These plans were often described as Pendulum Plans, or other similar names. In theory, the plans would work as follows. After the defined pension plan was set up, the plan would purchase a life insurance policy insuring the life of an individual. The plan would have no cash value (and high surrender charges) for 5 or more years. The Corporation would pay the premium on the policy and take a deduction for the entire amount. In year 5, when the policy had little or no cash value, the plan would transfer the policy to the individual, who would take it at a greatly reduced basis. Subsequently, the policy would bloom like a rose, and the individual would have a policy with significant cash value, which he or she could withdraw tax-free.

Who signed off on the plan?

Attorney Richard Smith at the law firm of Bryan Cave issued tax opinion letters opinion, which stated that many of the plans complied with the tax code.

So what is the problem?

In the early 2000s, IRS officials began questioning Richard Smith and others and giving speeches at benefits conferences wherein they took the position that these plans were in violation of both the letter and spirit of the Internal Revenue Code. When I spoke at the annual nation convention of the American Society of Pension Actuaries on problems the IRS chief actuary also spoke. The convention was in Oct. of 2002. The IRS chief actuary discussed how the IRS was looking at these plans. This was not the first notice of IRS looking at these plans as being abusive. Most in the industry knew that the IRS would be coming after the participants in these plans well before the convention. Insurance companies continued to push these plans in spite of the potential IRS problems. They had participants sign disclosures saying that they would get their own tax advice. The insurance company disclosures were fraudulent. The disclosures were fraudulent because they did not disclose the fact that the IRS was in the process of taking action against people that were buying the plans. The insurance companies had a duty to disclose this fact to the buyers of the plans and to the buyers of the insurance that went inside the plans. They knew that by getting buyers to sign the disclaimers, without disclosing the true facts, they would have a defense if the buyers tried to sue.
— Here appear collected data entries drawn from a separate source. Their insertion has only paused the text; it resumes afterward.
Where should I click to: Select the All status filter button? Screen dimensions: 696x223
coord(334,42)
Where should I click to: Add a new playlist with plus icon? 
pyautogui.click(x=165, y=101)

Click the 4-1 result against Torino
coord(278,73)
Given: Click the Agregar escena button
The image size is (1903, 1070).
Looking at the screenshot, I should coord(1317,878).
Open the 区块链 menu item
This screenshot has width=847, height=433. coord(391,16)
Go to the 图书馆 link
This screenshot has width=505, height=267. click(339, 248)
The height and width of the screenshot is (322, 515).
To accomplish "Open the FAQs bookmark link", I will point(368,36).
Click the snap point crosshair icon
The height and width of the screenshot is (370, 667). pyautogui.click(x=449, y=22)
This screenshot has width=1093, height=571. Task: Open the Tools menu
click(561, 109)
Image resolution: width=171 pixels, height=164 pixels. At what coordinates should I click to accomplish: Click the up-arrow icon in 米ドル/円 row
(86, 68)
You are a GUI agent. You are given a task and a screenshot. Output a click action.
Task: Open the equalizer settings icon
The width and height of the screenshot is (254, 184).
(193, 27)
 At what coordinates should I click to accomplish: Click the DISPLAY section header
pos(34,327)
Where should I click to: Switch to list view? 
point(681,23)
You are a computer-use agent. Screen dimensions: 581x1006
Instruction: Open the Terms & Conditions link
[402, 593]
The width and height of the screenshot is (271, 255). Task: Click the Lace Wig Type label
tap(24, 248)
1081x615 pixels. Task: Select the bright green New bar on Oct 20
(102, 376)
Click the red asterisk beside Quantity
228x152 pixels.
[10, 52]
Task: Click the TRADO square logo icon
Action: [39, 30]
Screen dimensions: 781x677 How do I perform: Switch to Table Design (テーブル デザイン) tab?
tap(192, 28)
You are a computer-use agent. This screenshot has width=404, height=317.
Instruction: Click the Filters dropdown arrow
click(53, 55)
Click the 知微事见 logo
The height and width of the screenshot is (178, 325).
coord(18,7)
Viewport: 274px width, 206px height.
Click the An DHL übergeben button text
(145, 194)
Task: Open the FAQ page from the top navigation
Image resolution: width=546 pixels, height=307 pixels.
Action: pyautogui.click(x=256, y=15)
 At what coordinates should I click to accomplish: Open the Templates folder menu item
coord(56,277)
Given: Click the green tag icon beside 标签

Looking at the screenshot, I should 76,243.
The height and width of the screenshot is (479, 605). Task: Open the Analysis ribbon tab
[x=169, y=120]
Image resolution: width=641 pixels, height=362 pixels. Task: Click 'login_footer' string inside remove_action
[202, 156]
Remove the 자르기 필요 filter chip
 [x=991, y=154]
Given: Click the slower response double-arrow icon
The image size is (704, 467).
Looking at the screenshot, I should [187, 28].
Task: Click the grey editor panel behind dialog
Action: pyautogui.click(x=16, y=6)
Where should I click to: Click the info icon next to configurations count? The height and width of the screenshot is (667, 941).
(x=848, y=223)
In February 2004, the IRS issued guidance on 412(i) and began the process of making plans "listed transactions." Taxpayers involved in listed transaction are required to report them to the IRS. These transactions are to be reported using a form 8886. The failure to file a form 8886 subjects individual to penalties of large addition fines for every year in the plan, even if no contributions are made. These penalties are often referred to as section 6707a penalties. Advisors of these plans are required to maintain records regarding these plans and turn them over to the IRS, upon demand. If the 8886 forms were not done properly it is as if the forms were not filed. You can do the forms after the fact, but most people then make mistakes on the forms, and the forms do not count.

In October of 2005, the IRS invited those who sponsored 412(i) plans that were treated as listed transactions to enter a settlement program in which the taxpayer would rescind the plan and pay the income taxes it would have paid had it not engaged in the plan, plus interest and reduced penalties. In late 2005, the IRS began obtaining information from advisors and actively auditing plans and more recently, levying section 6707 penalties.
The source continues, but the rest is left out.